Four decades ago, while in Brussels attending my first seminar on negotiation—led by Guy Olivier Faure—I came across Francis Walder’s novel Saint‐Germain, ou la Négociation (Walder 1958). It was, for me, a source of instant and lasting fascination. At the time, I was teaching English at a French business school, after studying languages at Oxford and then a spell in the business world. Hoping to provide business learners of English with motivating activities through which to develop their speaking skills, I was experimenting with negotiation role plays and simulations, hence the seminar.
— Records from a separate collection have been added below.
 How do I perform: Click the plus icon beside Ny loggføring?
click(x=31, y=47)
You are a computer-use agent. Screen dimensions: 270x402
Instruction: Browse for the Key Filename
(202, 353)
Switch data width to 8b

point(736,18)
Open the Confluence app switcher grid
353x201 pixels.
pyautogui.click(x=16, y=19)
My copy of the French text, bearing the date of purchase 16 September 1981, is the one I used for the translation published this year, forty years on (Walder 2021).
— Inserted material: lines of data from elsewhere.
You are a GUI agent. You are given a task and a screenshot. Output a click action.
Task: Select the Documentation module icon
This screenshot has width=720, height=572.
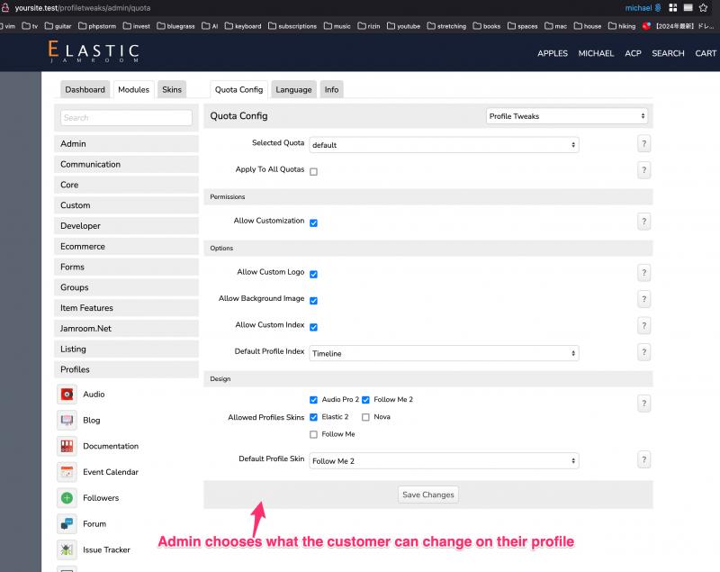[x=67, y=446]
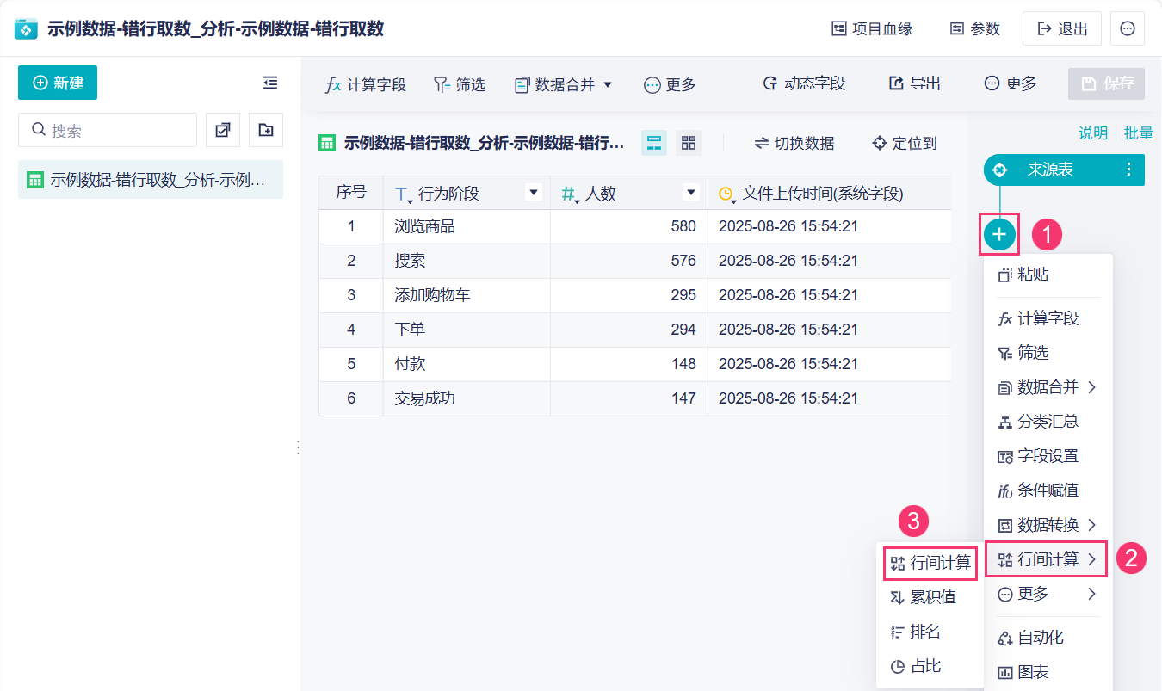This screenshot has width=1162, height=691.
Task: Select 行间计算 in the submenu
Action: pyautogui.click(x=931, y=563)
Francis Walder (1906–1997) was a Belgian who trained at the military academy in Brussels and spent several years as a prisoner during World War II. After the war, he represented the army in international negotiations, and this experience prompted him to write what he called “a portrait of the negotiator.” This short novel—his first—won the Prix Goncourt, France’s highest literary accolade, in 1958. Saint‐Germain, ou la Négociation is a work of historical fiction based on the negotiation in 1570 of the relatively obscure treaty of Saint‐Germain during the French Wars of Religion.
The Uneasy Peace
Why did Walder choose this particular event? In his Author’s Note, Walder implies that choosing a contemporary negotiation might have caused interference arising from the readers’ own knowledge of recent events. Nor did he want to write about an international negotiation, which could also raise issues that would distract attention from his main subject. No, better to stick with one country, in this case France, and at some distance in time: nearly four hundred years. Moreover, the power relationship between the parties in the Saint‐Germain negotiations was one of relative equality. The two sides were what Walder called “matched forces,” and for both, war was a feasible alternative.
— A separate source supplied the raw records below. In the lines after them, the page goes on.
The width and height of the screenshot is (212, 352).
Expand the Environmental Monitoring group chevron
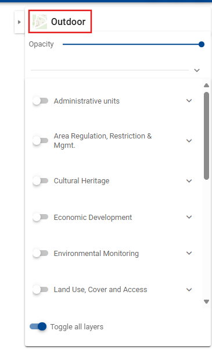click(189, 253)
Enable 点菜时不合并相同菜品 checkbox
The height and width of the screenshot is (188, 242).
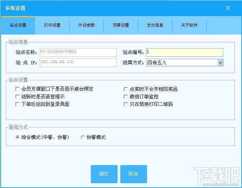(x=126, y=89)
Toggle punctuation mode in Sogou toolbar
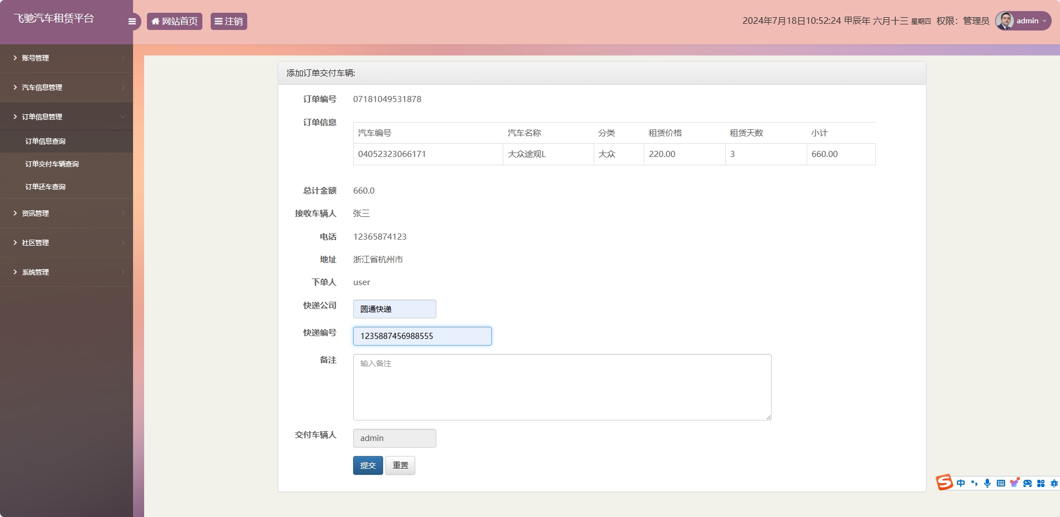 pyautogui.click(x=974, y=483)

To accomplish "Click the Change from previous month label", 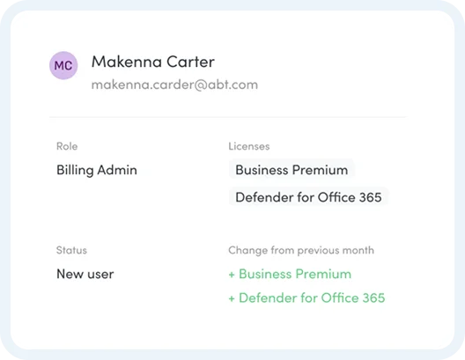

The Wars of Religion raged in fits and starts for nearly forty years, and by 1570 France had suffered what is known as the third of these wars. Previously a wholly Catholic country, France was now split into two factions. The traditional Catholic side included the monarchy (the twenty‐year‐old Charles IX and his influential mother Catherine de Médicis), many nobles (notably the influential Guise family), and the city of Paris; the other faction comprised members of the Reformed Church, who were known as Huguenots and were Protestant followers of Jean Calvin.
Previous peace talks had resulted in edicts of varying degrees of tolerance, from limited freedom for Protestant worship to an outright ban on declaring or practicing such a belief. Despite repressive decrees, the Protestant forces under Admiral de Coligny were strong, and the Catholic monarchy knew in 1570 that the damage and huge cost of the war made peace negotiations imperative. However, fundamental disagreement on religious issues made settlement difficult for both sides. After preliminary talks elsewhere in France, the negotiations moved to Saint‐Germain, a royal palace fifteen miles west of Paris (Figure One). (Interestingly, despite the background of war, at this time nobles of both religions moved freely at Court.) The resulting treaty contained many clauses, but Walder chose to focus on two points of the negotiations: the right of Huguenots to worship and the strongholds—fortified towns—they would be permitted to hold.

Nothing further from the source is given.